§ **Screenshot grounding data**
*** Begin section ***

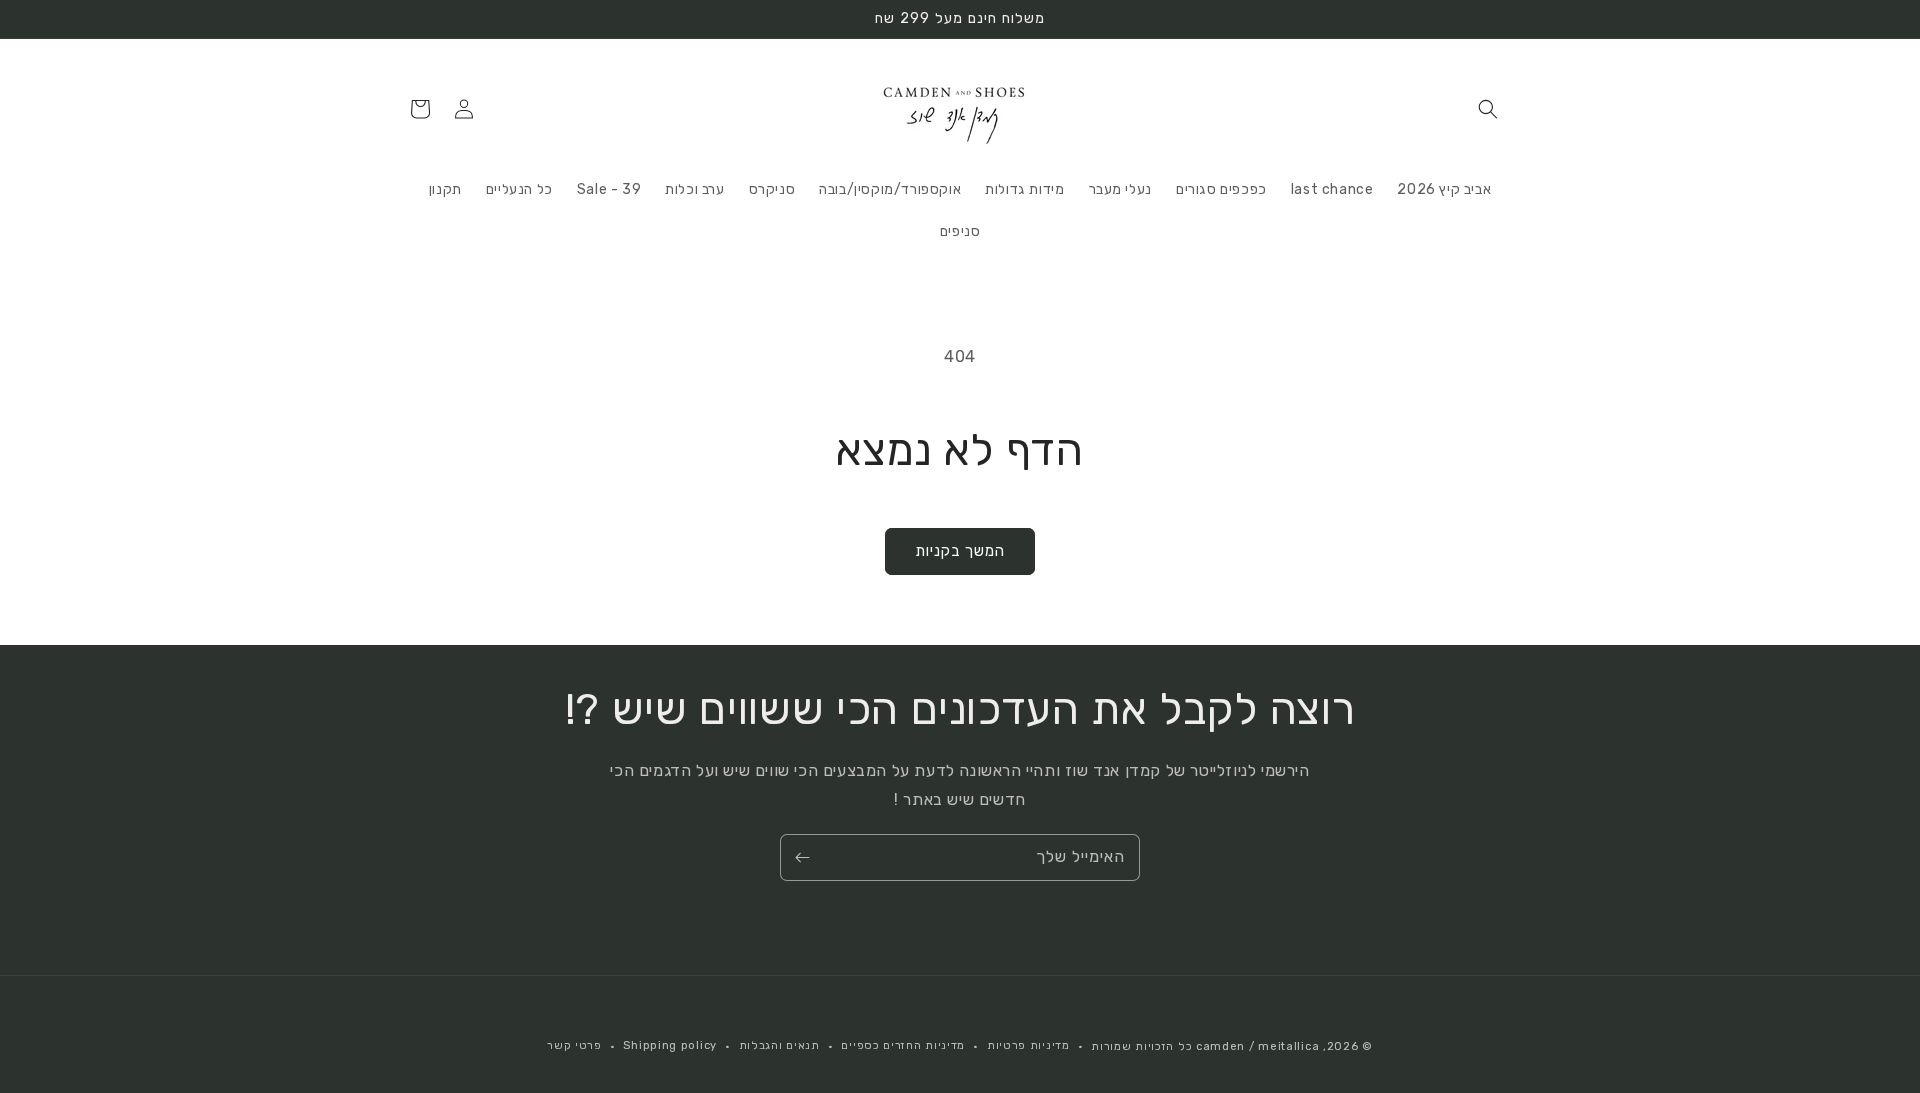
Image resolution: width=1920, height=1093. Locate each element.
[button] (1488, 109)
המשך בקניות (960, 551)
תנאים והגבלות (779, 1045)
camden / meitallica (1255, 1046)
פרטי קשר (574, 1045)
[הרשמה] (802, 857)
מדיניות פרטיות (1028, 1045)
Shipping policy (670, 1045)
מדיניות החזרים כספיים (903, 1045)
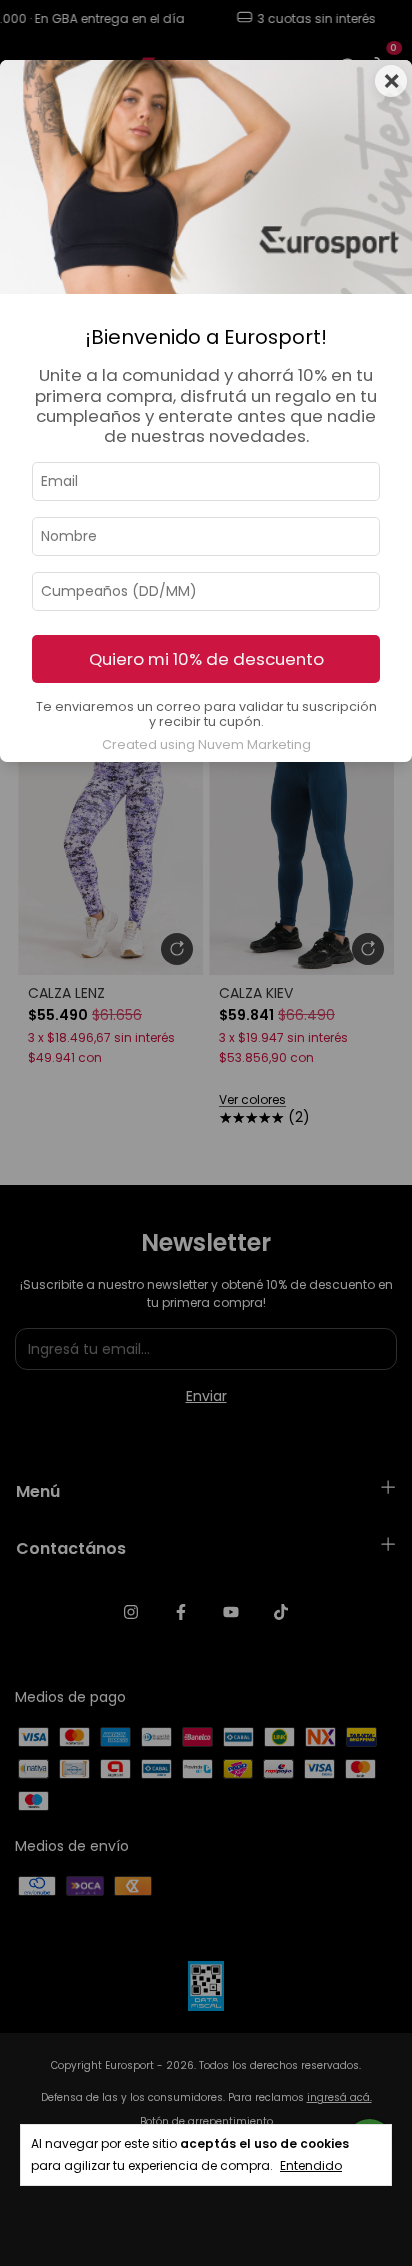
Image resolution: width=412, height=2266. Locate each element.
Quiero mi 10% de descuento (206, 659)
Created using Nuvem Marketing (206, 744)
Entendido (311, 2165)
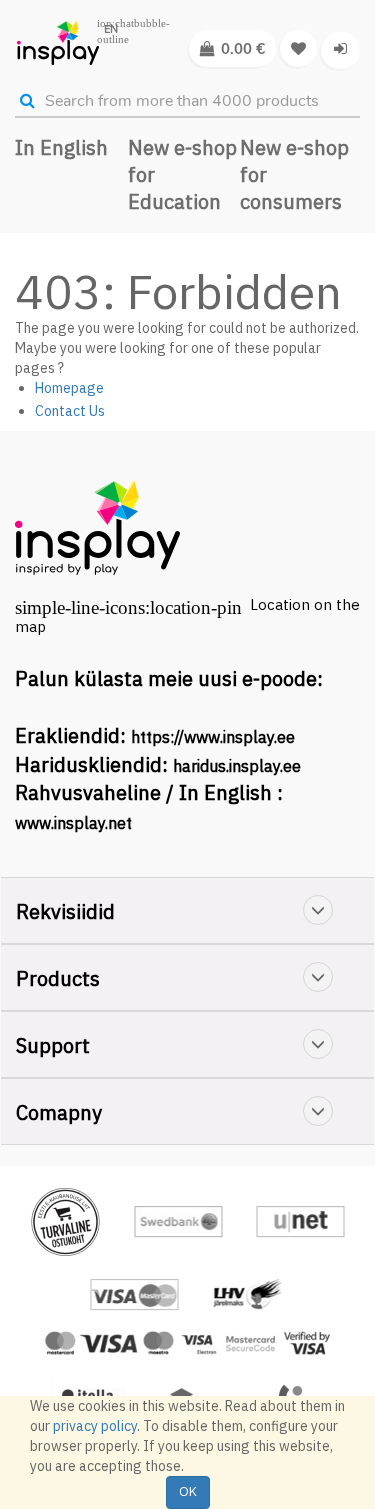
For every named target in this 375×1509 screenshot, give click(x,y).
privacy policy (95, 1426)
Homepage (69, 388)
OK (188, 1491)
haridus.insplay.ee (237, 766)
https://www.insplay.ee (213, 737)
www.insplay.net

*** End section ***

§ **What the task asks**
Could you return all lines from the data above that contain the string "element"?

§ **Worked solution**
Image resolution: width=1920, height=1093. Locate each element.
Image resolution: width=412, height=2266. Locate each element.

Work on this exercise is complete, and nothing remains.